▶ _Assignment_: Starting from the top of the entries below and ending with the line containing "Screen dimensions: 800x414", restate every line word for word, pictures omitted.

▶ _Provided records_:
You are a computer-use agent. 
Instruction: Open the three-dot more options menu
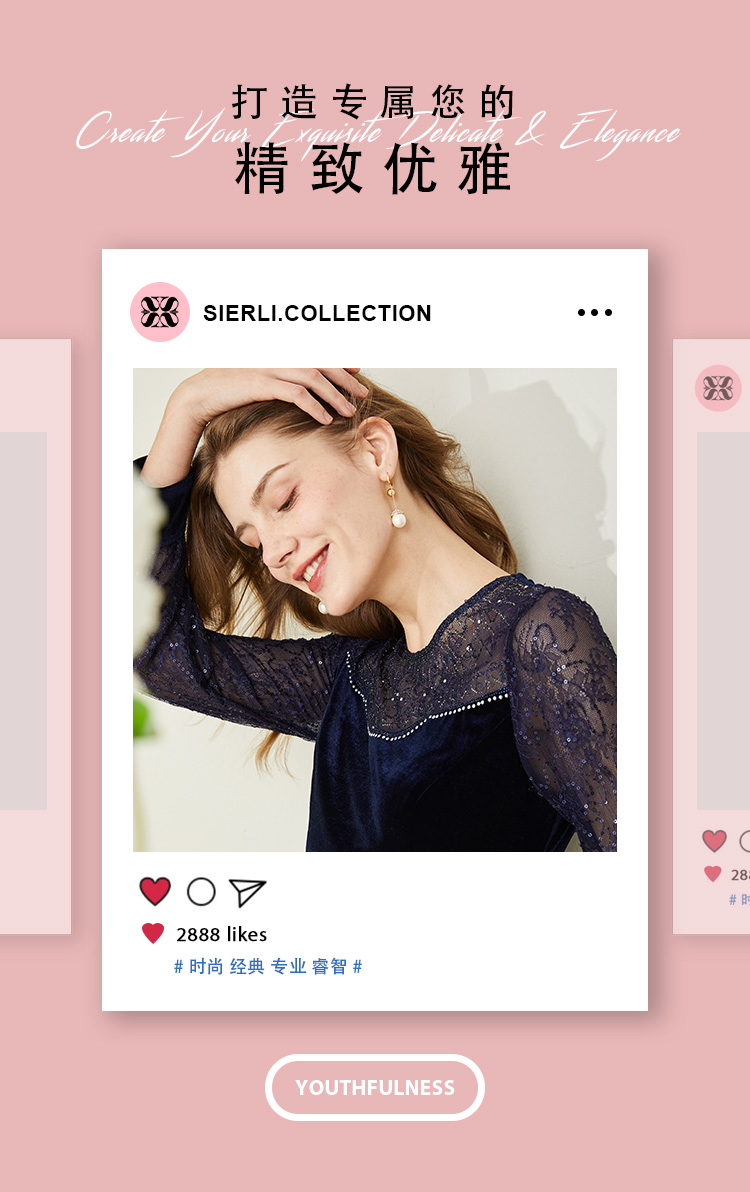(595, 312)
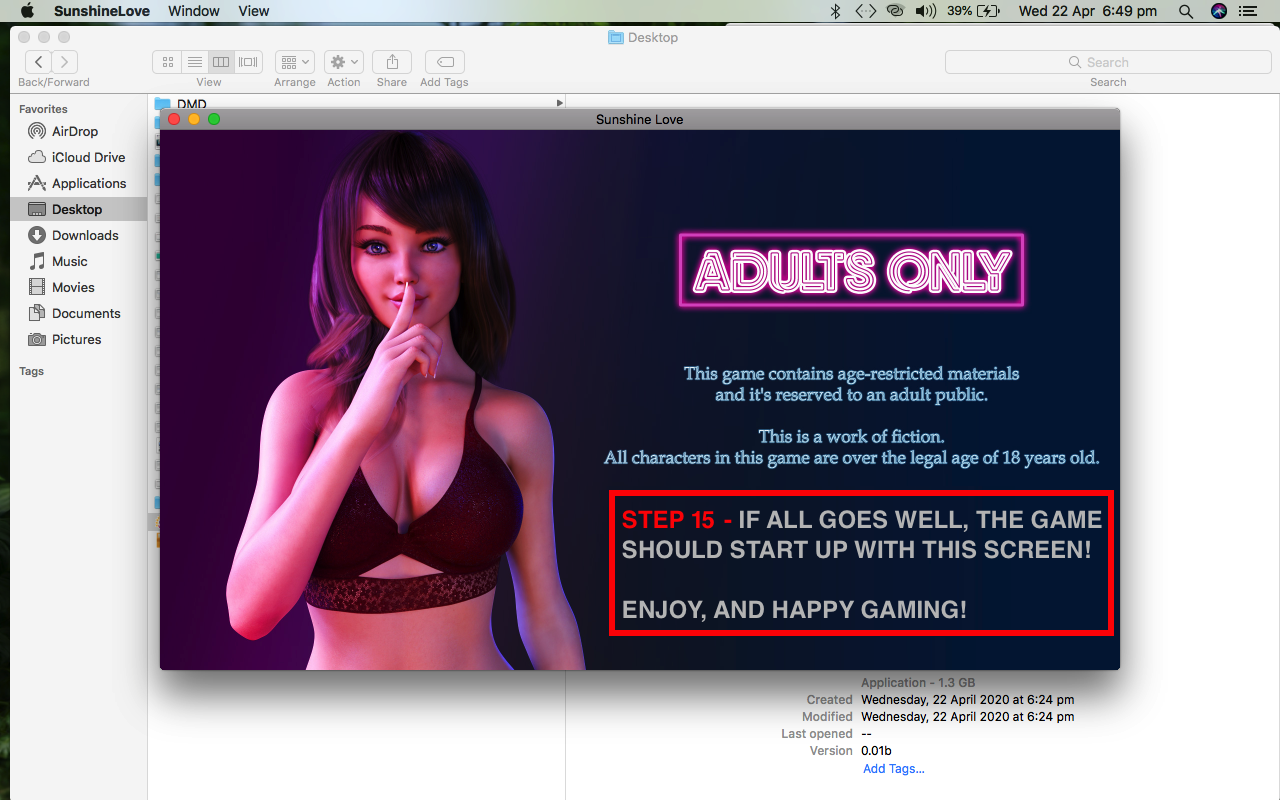Open the Action gear dropdown
The image size is (1280, 800).
click(x=344, y=62)
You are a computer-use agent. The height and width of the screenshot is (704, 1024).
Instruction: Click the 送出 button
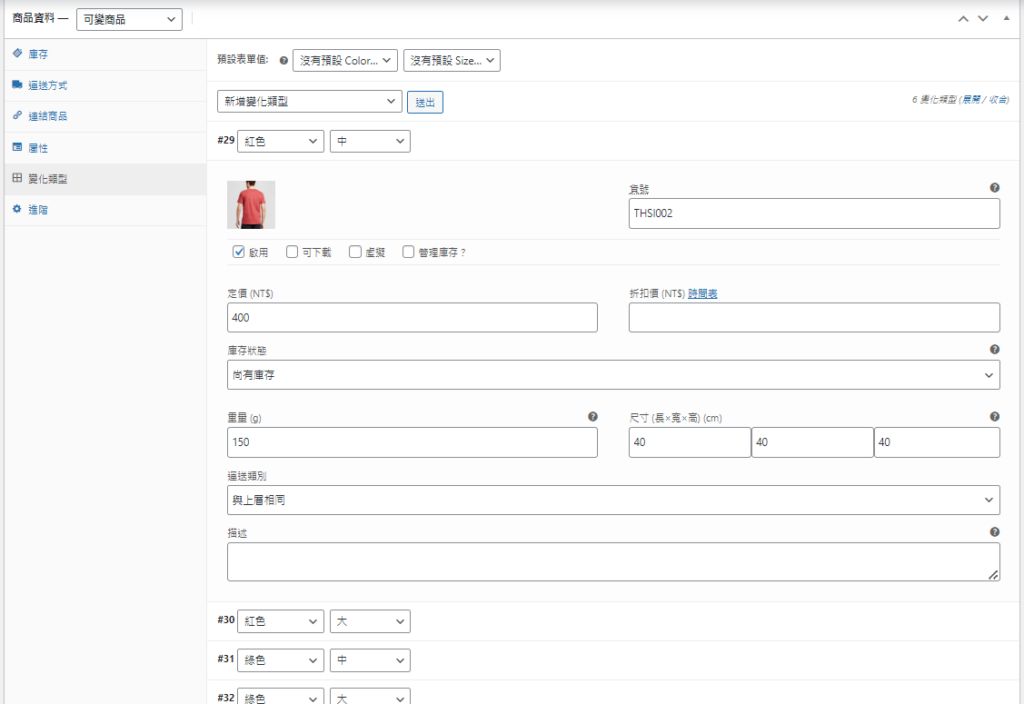[x=425, y=102]
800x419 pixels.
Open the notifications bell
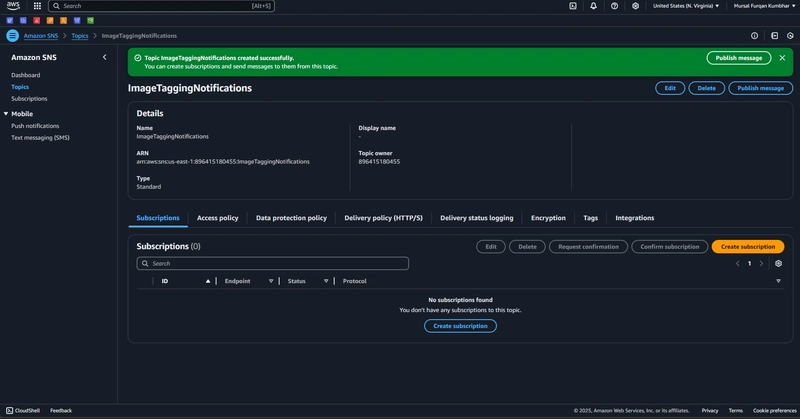pos(593,6)
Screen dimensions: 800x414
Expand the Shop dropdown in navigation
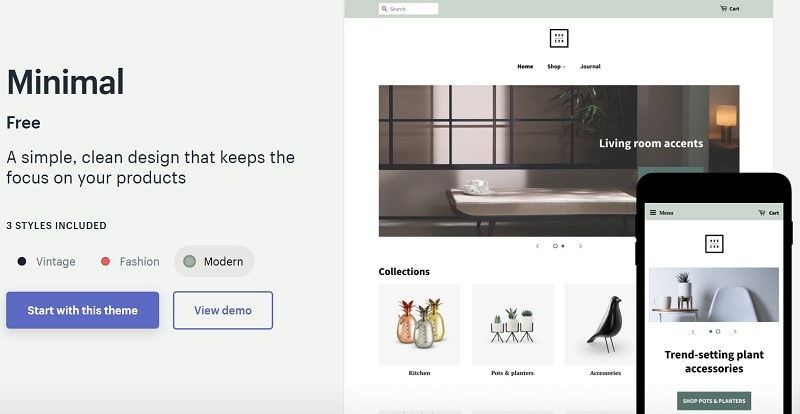click(556, 66)
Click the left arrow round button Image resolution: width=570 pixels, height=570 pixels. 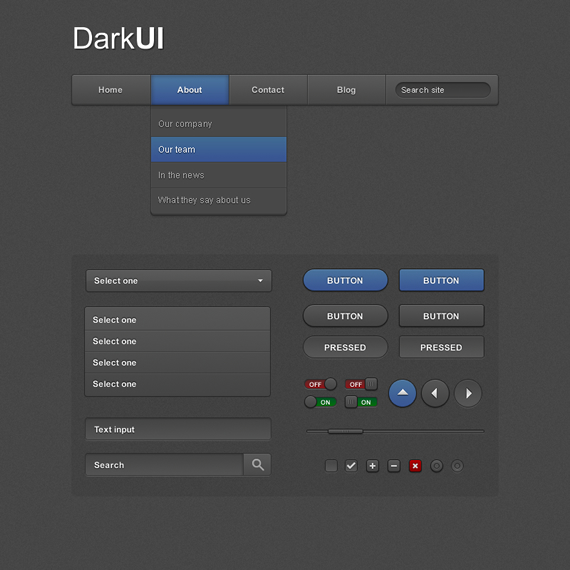click(x=435, y=393)
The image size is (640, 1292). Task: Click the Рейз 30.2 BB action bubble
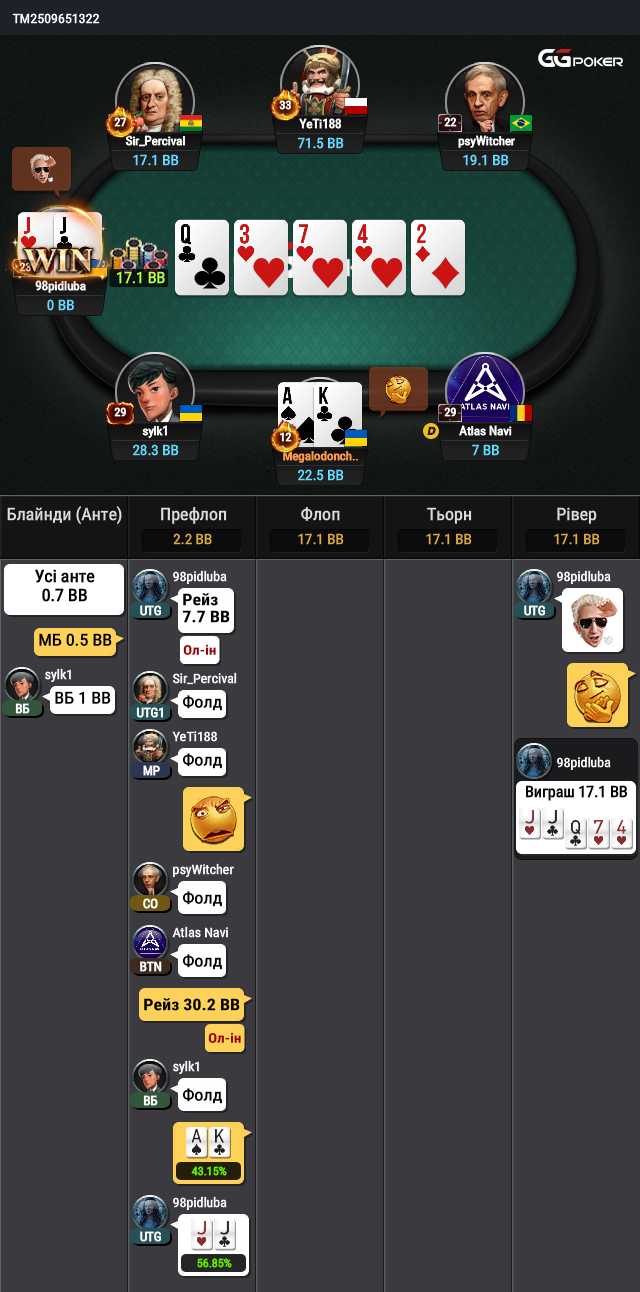coord(192,1005)
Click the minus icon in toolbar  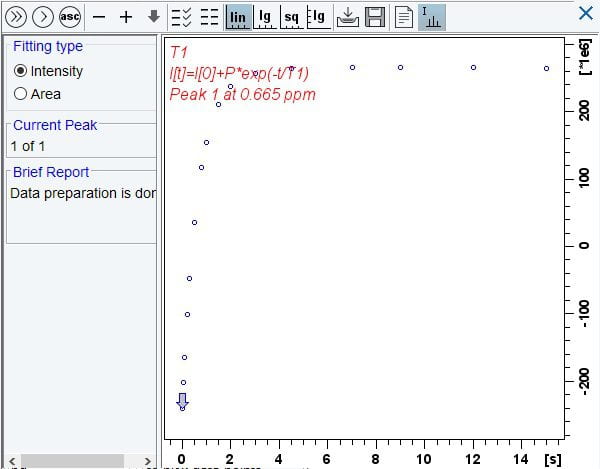point(98,16)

▶ _Solution to the problem_:
You are a computer-use agent. 
Instruction: Open the three-dot more options menu
(595, 312)
Open the Action gear dropdown
The image size is (1280, 800).
click(x=344, y=62)
You are a computer-use agent. The height and width of the screenshot is (704, 1024).
Instruction: Click the 送出 button
[x=425, y=102]
800x419 pixels.
Open the notifications bell
pos(593,6)
Screen dimensions: 800x414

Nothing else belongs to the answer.